What you should do: Copy all lines below that use the word "agent".

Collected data
------------------------

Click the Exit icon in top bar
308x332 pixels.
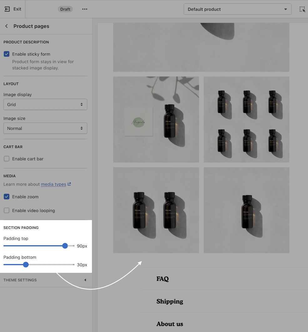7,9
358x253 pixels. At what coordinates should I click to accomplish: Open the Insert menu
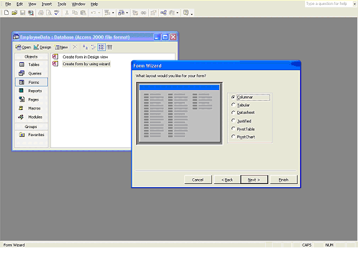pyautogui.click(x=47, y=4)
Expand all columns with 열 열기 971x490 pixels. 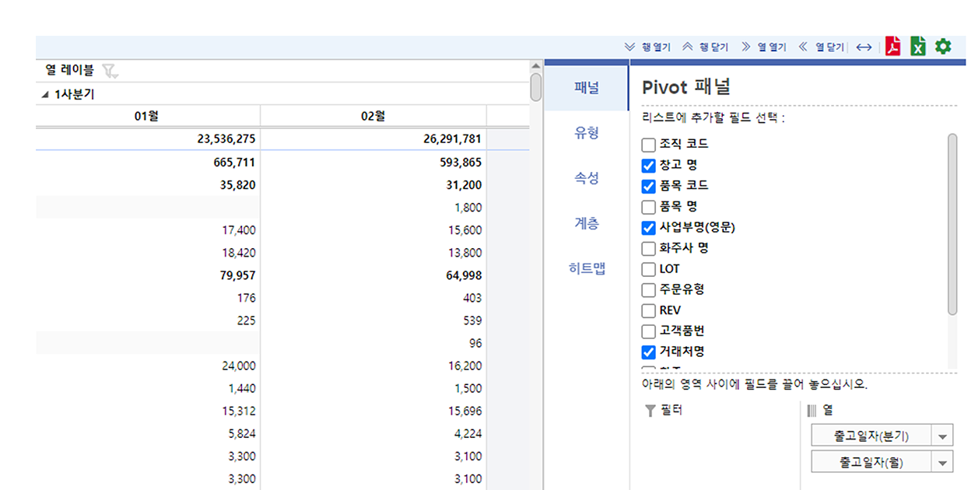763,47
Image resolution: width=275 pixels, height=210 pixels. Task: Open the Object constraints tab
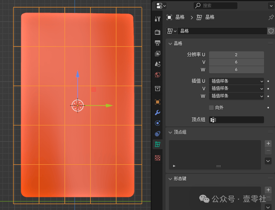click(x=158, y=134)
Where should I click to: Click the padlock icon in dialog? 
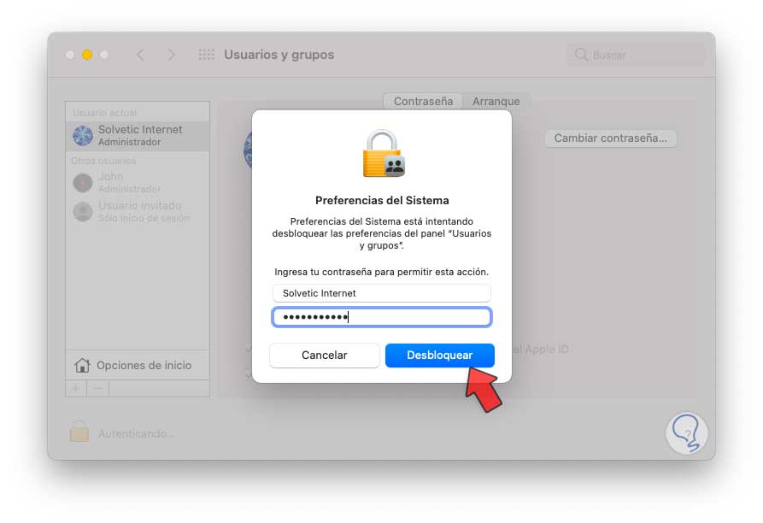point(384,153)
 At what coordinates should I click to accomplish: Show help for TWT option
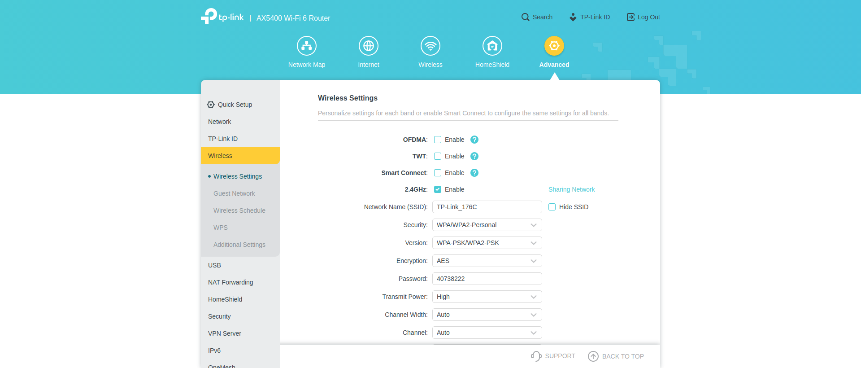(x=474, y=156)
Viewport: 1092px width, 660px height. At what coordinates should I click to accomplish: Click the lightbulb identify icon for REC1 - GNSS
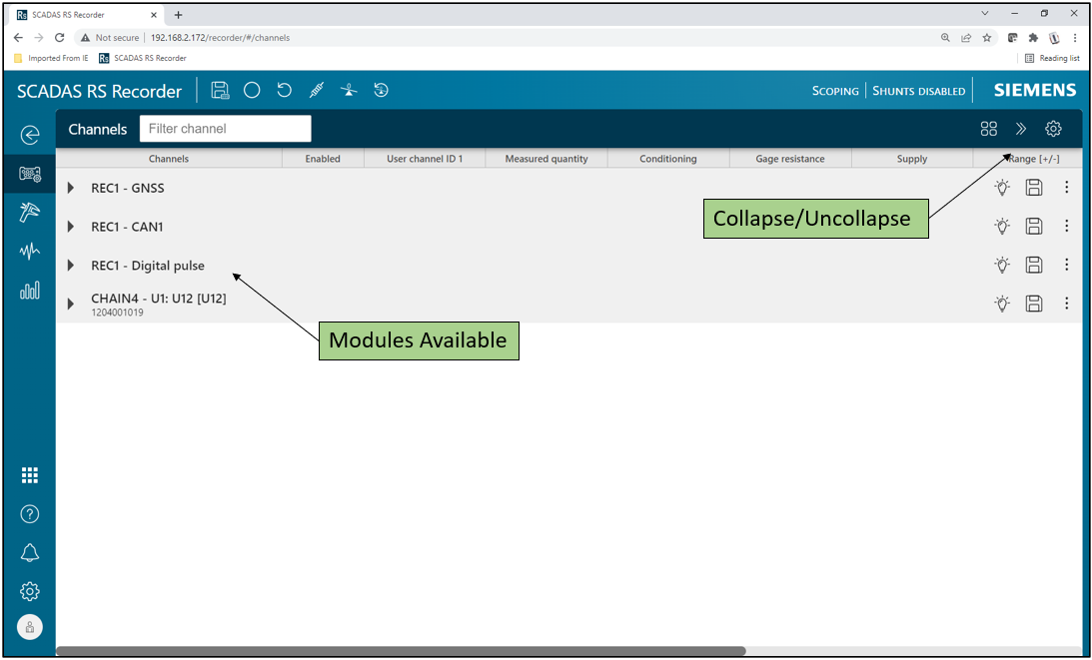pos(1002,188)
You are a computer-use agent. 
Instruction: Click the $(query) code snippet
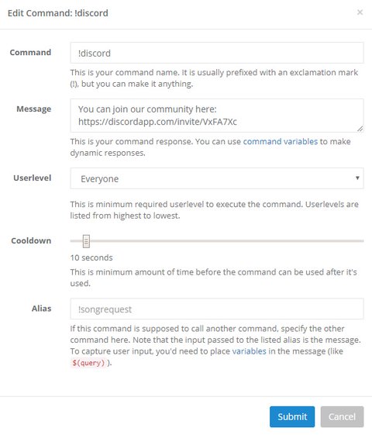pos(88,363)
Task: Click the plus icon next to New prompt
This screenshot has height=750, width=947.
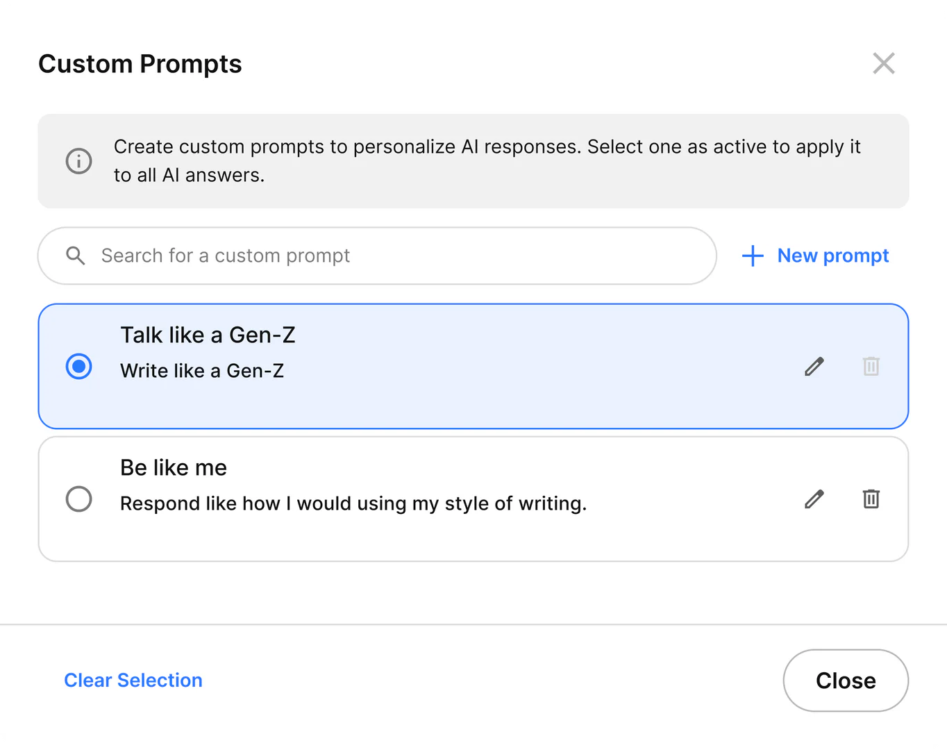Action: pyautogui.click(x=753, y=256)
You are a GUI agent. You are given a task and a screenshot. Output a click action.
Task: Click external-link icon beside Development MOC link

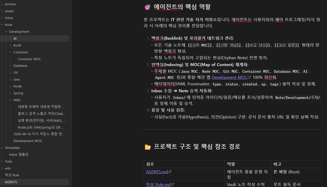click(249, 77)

------------------------

Solution for this task:
You are a computer-use agent. 
You are a GUI agent. You are given a task and a screenshot. Output a click action.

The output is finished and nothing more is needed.